-- Problem statement --
Swap "Camera tool" for "Crop tool" in the records from the line with "This screenshot has height=784, width=1568." up to and including the line with "pixels. [x=99, y=41]", and give those lines again with nothing else changed.

-- Data section --

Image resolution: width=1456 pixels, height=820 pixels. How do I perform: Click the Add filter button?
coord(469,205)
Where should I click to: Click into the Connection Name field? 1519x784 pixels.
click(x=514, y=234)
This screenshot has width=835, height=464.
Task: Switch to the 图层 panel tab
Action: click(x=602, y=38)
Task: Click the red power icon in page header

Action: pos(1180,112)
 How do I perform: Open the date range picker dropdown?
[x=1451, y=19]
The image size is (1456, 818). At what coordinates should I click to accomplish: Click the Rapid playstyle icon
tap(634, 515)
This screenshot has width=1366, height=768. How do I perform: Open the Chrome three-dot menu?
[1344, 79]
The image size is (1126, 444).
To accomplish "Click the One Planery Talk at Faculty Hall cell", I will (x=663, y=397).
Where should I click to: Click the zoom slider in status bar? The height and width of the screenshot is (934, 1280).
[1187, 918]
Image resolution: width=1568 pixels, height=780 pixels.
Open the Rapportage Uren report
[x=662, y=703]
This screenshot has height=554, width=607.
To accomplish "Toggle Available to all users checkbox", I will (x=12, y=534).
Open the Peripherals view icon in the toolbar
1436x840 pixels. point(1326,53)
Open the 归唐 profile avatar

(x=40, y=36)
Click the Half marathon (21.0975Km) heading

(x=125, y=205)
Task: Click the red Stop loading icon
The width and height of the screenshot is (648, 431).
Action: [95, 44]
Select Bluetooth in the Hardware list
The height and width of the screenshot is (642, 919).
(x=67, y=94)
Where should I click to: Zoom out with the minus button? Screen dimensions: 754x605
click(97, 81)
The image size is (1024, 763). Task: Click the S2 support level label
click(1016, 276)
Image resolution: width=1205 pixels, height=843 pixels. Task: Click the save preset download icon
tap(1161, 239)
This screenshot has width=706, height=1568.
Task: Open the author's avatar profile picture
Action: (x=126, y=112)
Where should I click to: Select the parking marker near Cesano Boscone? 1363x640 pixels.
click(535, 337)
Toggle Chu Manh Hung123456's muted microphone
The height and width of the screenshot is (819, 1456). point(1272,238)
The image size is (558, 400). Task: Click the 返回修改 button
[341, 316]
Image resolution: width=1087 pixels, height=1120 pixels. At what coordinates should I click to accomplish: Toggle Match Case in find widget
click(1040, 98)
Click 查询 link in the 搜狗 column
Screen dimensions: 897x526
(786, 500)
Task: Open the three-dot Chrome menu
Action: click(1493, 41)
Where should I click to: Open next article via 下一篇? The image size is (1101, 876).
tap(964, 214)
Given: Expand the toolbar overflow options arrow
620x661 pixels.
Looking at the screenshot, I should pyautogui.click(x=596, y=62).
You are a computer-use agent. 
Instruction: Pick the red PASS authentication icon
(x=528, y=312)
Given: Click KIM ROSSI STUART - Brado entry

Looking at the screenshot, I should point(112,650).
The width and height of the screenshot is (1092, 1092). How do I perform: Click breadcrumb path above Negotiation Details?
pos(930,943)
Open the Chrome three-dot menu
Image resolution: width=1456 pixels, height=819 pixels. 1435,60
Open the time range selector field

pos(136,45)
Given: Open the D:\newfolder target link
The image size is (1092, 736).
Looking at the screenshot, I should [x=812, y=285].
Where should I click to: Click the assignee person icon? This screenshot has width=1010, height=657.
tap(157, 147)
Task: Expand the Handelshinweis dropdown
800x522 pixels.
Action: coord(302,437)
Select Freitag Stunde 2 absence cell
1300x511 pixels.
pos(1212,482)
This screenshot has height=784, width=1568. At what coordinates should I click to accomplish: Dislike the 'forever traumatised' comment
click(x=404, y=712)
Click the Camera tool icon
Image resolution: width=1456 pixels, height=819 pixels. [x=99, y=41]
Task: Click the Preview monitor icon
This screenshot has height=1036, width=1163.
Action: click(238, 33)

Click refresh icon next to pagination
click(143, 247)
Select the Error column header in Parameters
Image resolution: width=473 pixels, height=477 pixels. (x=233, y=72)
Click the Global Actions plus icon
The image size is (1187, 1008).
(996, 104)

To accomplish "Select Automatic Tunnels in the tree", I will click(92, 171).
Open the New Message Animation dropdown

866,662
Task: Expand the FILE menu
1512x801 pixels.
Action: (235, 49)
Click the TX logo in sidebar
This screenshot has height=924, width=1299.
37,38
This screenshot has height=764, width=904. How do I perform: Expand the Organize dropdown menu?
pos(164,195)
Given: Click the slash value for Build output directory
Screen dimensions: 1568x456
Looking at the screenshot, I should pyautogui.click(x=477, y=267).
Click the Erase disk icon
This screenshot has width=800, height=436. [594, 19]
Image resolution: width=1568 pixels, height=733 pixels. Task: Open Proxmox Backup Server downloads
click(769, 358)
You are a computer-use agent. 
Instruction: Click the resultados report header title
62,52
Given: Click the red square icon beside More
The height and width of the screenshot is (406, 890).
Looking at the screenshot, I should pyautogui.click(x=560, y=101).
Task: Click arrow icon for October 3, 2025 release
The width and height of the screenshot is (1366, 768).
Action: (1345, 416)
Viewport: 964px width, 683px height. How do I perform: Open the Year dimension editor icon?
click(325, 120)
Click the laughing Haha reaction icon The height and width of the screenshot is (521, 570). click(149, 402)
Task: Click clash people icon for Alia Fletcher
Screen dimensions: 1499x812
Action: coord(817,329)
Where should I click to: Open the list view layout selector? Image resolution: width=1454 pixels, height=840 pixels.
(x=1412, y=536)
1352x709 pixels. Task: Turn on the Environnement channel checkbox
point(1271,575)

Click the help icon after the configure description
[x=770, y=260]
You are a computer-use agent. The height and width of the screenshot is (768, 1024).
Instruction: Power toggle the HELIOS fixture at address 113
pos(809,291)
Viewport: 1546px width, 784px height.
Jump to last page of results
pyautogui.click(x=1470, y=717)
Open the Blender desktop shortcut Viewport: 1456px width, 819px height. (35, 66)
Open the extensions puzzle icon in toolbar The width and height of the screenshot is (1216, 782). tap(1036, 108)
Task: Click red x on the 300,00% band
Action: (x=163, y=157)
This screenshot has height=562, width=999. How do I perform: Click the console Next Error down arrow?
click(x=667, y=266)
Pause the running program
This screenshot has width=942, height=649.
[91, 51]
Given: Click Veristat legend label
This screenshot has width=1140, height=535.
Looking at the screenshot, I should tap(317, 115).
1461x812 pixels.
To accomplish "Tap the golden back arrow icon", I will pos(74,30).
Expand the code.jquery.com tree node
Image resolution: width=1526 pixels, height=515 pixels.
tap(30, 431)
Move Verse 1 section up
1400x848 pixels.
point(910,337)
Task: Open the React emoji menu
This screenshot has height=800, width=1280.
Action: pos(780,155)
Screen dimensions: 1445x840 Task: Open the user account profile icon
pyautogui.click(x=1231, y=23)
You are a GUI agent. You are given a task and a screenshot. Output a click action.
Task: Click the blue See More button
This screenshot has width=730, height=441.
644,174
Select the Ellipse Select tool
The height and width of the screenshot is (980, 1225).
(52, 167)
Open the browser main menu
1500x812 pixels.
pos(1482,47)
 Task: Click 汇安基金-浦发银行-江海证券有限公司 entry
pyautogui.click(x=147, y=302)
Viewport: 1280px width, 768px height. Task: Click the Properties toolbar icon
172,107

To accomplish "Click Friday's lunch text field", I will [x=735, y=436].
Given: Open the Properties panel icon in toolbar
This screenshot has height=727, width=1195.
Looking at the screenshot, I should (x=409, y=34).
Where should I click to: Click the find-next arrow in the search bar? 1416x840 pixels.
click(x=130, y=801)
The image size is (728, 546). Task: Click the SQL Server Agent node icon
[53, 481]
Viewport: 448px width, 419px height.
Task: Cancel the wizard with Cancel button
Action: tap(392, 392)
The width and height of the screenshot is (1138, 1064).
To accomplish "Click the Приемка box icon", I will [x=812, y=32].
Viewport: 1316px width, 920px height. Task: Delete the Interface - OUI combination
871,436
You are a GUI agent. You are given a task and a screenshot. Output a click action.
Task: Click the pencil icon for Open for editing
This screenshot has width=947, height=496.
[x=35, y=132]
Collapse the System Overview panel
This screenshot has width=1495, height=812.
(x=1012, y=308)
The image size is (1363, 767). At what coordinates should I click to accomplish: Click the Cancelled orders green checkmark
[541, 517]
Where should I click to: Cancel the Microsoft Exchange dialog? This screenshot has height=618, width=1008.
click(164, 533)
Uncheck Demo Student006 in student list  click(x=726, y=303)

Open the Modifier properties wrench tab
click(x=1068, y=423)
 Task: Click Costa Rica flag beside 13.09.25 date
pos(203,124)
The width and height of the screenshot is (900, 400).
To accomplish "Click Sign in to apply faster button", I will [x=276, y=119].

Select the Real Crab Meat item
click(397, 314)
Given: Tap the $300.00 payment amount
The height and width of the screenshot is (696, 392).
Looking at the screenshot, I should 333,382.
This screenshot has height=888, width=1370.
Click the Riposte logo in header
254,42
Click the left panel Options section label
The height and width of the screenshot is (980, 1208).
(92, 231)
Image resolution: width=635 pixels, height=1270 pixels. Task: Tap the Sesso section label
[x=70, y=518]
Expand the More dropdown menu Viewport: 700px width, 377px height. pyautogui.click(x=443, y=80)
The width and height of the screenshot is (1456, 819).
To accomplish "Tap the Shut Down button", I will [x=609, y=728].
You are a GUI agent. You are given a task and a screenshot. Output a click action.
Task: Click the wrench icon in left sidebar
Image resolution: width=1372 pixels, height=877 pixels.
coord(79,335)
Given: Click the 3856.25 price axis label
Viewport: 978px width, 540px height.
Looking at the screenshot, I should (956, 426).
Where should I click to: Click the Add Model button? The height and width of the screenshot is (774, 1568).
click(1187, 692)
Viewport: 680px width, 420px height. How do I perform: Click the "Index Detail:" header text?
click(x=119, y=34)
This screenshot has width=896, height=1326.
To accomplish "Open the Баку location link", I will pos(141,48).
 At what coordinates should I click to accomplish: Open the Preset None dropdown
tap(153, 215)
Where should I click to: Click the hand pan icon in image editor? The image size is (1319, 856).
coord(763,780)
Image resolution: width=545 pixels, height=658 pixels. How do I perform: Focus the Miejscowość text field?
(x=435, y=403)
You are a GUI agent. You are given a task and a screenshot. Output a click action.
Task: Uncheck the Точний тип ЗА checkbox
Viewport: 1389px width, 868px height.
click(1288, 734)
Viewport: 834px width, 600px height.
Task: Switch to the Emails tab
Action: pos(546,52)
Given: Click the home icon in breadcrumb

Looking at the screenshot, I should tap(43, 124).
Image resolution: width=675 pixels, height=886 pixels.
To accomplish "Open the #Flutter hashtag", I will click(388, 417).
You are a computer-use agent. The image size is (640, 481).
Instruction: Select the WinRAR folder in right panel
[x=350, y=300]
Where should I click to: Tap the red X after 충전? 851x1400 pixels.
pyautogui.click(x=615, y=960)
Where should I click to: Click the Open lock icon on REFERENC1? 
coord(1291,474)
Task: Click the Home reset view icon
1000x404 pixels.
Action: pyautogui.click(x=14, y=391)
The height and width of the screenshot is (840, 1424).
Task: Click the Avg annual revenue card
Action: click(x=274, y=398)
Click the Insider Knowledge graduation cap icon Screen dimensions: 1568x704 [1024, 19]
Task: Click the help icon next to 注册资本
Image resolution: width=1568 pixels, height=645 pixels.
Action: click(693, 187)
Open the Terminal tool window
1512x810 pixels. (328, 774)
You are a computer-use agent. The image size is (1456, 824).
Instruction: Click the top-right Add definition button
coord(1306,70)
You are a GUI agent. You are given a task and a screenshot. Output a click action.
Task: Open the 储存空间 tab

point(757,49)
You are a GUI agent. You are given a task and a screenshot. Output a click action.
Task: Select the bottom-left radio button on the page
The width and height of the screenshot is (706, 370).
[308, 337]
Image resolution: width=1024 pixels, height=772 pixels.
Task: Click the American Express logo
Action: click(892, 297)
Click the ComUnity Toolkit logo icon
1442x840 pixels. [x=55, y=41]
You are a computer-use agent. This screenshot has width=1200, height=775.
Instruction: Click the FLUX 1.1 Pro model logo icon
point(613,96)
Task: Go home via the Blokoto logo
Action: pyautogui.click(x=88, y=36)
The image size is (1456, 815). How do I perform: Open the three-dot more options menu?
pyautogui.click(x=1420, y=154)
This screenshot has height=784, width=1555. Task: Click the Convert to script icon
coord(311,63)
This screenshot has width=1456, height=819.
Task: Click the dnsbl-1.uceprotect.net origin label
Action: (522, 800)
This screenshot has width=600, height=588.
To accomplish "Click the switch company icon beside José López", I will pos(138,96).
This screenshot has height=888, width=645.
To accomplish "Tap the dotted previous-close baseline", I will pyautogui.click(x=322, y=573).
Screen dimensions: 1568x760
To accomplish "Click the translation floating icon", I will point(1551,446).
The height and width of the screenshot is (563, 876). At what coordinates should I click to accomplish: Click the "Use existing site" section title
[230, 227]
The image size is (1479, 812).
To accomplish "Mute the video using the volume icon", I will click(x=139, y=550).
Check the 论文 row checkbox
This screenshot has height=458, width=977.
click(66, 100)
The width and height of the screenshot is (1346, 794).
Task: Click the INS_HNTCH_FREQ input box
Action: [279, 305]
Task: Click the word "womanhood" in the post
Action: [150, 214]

-- Final result --
This screenshot has height=784, width=1568. At what coordinates should I click to accomplish: Dislike the 'forever traumatised' comment
click(x=404, y=712)
Click the Crop tool icon
Image resolution: width=1456 pixels, height=819 pixels. [x=99, y=41]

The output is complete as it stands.